Transitamos entre discursos y prácticas instituidas de formación; de esas que podríamos decir nos forman, aunque más no sea bajo la procuración de homogeneidades y modelizaciones profesionales y humanas. Y hoy, obligadamente, tenemos que poder equivocar el aparato de formación-producción; equivocarlo transversalmente.

Entre las formas instituidas de subjetividad profesional, también hay grietas, hay ocasiones, oportunidades, espacios de subjetivación instituyentes. Hay lugar para nuevas composiciones. Encontramos aquí y allá experiencias de resistencia que subvierten y han subvertido las lógicas de poder dominantes. Encontramos permanentemente en nuestra práctica, momentos de complicidad con la institución y momentos de trampa necesaria para sortear los obstáculos que impone.

Ciertamente sufrimos por la institución; nos disociamos, nos enojamos, nos dividimos, nos agrupamos. Hay traspiés. Cada uno de nosotros tendrá escenas para narrar el sufrimiento, el malestar y la violencia institucional hacia usuarios y trabajadores. ¿Pero es acaso estructural? ¿Es acaso nuestro necesario punto de partida?

 

Aunque las fisuras sean quizás condición de posibilidad no va de suyo que pregunten. Quizás baste echarnos la mirada para su confirmación…

Hoy nos hemos procurado un espacio-tiempo para pensar si, como solemos decir, pensar es pensarnos. Y, aunque como decía Foucault, pensar se arrastre lánguidamente, aunque no consuele ni haga feliz, para lo que armamos Clepios pensar vale las penas.

Como proceso inacabado, que incomoda y descubre ficciones, como producción colectiva que quiebra la ficción del individuo y la propiedad, ya no importa quien habla, somos todos grupúsculos al decir de Deleuze.

Si hay cuerpos agujereados, si hay los nuestros, de Clepios, agujereados hoy, les diremos no es tanto por los dardos institucionales que atraviesan sin matar.
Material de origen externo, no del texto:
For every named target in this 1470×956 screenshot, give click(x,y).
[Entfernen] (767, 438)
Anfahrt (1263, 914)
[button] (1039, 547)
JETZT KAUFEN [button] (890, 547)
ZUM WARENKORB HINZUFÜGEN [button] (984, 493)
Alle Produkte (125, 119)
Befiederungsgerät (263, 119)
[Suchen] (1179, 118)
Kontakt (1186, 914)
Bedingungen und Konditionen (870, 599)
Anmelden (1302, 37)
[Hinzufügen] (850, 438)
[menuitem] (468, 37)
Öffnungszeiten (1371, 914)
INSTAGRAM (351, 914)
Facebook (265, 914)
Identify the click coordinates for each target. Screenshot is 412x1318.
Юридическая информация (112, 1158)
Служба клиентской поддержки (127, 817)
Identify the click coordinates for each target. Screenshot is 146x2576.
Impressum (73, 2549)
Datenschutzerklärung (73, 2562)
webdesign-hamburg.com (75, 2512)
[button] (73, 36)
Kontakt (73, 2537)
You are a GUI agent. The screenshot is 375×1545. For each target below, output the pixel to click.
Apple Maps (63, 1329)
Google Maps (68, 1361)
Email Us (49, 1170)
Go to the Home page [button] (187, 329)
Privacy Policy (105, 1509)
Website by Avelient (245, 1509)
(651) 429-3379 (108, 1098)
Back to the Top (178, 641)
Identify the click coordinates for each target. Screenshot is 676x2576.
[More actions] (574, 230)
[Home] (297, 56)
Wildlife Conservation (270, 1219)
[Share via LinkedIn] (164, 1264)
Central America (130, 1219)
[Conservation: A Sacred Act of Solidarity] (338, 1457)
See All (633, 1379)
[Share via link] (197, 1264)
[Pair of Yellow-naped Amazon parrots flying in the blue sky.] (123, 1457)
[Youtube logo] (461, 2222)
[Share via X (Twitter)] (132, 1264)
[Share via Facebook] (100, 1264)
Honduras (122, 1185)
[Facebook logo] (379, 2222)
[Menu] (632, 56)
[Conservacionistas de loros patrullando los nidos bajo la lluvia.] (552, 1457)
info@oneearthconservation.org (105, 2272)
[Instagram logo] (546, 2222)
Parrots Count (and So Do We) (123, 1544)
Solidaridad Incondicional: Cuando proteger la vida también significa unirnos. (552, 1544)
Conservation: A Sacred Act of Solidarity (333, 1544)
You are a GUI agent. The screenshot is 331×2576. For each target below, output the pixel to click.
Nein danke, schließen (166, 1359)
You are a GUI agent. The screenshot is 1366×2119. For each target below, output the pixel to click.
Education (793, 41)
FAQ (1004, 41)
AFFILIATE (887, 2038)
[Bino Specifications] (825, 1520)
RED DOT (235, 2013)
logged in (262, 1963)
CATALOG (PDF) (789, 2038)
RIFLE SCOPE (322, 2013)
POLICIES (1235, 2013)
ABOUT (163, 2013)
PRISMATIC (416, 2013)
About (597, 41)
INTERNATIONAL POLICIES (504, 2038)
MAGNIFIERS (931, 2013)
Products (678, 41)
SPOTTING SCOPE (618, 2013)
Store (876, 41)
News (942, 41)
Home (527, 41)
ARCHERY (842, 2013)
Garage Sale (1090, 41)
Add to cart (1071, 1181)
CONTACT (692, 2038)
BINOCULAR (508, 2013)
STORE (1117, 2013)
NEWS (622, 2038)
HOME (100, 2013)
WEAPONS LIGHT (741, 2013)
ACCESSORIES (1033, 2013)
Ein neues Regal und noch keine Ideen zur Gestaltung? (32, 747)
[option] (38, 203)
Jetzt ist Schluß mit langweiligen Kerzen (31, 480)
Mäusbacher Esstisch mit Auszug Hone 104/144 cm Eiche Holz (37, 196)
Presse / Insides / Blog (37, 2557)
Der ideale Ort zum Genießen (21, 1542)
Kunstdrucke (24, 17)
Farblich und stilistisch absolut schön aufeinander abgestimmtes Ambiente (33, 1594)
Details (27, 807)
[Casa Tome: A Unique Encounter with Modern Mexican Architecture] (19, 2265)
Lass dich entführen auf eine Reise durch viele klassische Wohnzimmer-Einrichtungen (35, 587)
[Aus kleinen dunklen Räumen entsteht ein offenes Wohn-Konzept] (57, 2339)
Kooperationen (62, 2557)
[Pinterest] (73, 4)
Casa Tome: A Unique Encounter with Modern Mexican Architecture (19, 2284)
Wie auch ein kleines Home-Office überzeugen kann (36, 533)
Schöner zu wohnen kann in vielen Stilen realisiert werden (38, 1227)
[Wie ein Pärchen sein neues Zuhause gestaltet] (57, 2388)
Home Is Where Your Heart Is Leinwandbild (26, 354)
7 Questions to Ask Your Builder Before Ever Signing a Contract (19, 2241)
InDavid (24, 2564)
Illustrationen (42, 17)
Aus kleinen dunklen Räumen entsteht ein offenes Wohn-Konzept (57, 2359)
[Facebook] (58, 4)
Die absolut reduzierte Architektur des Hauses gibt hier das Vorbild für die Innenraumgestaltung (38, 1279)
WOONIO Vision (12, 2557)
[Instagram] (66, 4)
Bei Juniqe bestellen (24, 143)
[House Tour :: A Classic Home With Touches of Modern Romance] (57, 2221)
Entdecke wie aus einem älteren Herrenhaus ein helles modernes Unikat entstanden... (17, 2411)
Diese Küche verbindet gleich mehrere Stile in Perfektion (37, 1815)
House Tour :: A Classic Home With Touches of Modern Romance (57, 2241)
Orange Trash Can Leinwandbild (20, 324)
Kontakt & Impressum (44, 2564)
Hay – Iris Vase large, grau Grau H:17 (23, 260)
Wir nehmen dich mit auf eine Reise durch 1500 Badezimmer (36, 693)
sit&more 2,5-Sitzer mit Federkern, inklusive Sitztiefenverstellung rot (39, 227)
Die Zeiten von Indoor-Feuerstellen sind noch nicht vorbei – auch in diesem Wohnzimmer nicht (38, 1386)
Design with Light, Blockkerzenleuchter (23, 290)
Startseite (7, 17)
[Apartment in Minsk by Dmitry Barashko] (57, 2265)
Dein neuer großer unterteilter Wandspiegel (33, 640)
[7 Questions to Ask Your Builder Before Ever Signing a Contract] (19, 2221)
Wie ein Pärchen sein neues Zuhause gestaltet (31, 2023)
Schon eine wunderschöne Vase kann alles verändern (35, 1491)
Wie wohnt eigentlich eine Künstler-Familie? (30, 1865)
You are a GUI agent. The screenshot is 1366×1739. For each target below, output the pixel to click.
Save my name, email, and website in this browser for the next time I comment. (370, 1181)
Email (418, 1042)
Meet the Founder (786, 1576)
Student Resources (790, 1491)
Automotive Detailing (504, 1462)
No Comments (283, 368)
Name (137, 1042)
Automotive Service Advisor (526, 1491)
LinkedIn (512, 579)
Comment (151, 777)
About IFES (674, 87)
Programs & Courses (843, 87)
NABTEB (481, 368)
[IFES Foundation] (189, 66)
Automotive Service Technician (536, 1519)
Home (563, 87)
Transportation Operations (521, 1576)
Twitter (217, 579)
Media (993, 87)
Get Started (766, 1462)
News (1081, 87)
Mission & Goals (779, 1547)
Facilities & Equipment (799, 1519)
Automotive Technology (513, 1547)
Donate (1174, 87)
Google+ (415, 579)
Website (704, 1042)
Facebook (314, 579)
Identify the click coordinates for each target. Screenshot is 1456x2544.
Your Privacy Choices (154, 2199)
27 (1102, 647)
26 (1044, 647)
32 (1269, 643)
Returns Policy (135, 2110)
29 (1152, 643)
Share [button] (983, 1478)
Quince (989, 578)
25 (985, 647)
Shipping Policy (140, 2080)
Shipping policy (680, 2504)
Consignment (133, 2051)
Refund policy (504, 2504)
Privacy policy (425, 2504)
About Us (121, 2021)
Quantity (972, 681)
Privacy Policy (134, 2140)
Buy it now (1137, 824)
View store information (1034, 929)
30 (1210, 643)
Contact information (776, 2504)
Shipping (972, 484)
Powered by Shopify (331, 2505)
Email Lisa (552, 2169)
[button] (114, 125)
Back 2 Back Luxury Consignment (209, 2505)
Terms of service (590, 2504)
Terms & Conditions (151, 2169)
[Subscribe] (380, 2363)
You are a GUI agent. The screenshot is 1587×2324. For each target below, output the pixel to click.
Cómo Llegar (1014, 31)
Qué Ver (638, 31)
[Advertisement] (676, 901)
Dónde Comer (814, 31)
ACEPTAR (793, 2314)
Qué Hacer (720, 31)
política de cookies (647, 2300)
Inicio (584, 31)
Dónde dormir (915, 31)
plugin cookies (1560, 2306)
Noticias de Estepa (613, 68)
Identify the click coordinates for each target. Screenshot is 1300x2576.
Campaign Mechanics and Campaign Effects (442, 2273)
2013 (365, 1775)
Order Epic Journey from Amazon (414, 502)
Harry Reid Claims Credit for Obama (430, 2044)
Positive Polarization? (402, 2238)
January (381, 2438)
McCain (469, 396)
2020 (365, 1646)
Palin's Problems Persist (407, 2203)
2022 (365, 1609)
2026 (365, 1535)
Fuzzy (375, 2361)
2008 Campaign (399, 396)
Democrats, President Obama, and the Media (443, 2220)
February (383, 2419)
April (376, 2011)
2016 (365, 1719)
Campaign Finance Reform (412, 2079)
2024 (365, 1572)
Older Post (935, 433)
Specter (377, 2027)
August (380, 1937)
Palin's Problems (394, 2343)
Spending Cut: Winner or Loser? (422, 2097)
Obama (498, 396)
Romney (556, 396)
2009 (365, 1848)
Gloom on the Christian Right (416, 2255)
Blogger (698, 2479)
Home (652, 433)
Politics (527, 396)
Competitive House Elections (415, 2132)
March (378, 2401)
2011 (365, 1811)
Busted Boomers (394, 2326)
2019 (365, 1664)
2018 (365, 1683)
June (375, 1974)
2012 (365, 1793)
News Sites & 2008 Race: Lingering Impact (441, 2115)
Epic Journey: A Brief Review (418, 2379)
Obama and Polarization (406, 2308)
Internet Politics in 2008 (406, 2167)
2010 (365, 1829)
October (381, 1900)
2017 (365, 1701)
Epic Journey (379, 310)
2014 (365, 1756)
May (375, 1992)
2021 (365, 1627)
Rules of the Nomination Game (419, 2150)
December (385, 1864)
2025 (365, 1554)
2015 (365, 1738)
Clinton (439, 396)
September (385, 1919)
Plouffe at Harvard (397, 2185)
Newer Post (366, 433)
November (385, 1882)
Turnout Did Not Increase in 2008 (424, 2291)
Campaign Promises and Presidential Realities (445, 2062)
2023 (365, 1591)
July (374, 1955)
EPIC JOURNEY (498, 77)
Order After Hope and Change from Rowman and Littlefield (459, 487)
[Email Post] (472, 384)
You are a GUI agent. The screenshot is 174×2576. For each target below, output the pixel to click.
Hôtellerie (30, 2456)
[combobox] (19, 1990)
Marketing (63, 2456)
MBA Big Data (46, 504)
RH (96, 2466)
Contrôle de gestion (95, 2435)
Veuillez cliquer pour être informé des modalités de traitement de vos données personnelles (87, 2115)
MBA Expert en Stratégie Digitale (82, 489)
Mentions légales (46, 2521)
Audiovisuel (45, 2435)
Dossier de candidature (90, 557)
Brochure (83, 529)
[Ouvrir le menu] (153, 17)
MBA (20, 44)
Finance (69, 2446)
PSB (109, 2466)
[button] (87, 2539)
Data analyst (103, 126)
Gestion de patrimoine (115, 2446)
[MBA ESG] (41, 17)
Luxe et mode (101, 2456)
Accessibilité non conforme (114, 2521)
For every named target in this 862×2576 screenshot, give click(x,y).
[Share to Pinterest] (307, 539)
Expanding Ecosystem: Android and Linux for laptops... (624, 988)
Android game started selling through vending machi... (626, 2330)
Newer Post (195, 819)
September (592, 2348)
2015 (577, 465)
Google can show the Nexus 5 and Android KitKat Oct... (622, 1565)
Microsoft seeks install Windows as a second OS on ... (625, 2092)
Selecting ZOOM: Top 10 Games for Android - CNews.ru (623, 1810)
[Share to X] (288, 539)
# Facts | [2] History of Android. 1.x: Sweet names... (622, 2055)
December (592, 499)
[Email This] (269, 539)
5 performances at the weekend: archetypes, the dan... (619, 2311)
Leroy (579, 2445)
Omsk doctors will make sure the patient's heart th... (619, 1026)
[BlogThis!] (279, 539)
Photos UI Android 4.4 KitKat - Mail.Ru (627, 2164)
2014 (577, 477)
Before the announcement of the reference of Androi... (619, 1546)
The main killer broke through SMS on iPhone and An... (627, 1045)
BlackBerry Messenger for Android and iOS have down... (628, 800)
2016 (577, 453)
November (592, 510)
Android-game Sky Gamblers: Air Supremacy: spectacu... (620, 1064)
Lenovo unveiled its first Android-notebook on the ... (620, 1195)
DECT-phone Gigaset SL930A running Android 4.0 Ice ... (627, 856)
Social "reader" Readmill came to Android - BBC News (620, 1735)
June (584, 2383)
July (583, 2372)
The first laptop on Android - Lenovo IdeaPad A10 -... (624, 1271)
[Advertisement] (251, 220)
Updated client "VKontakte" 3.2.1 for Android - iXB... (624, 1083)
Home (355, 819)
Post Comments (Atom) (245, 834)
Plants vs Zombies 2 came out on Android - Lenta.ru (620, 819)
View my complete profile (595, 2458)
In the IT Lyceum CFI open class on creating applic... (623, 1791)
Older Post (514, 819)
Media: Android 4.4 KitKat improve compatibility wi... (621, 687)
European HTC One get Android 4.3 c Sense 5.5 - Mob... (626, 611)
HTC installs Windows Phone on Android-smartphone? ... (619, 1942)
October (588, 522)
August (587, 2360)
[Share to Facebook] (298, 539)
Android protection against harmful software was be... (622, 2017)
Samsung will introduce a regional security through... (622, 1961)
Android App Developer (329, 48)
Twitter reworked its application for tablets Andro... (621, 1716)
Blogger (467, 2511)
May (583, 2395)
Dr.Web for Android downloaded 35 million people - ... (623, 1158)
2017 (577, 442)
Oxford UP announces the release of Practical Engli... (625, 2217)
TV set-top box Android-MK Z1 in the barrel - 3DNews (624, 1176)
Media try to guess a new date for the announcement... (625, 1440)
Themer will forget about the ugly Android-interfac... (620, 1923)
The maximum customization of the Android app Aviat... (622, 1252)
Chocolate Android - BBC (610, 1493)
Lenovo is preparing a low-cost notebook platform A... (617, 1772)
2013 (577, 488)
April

Es, quizás, porque hemos podido restar.

Restar sentidos, restar verdades, restar saberes.

Una pequeña lucha interrogativa, local, minúscula, por hacer aparecer el poder allí donde invisible e insidiosamente opera y produce.

Hablemos pues, las instituciones.

Agradecemos profundamente a quienes nos hay ayudado a hacer este número.

 

Y a Mich Elgier y Ceci Taboada, este número va para ustedes.
Con todo nuestro cariño y agradecimiento.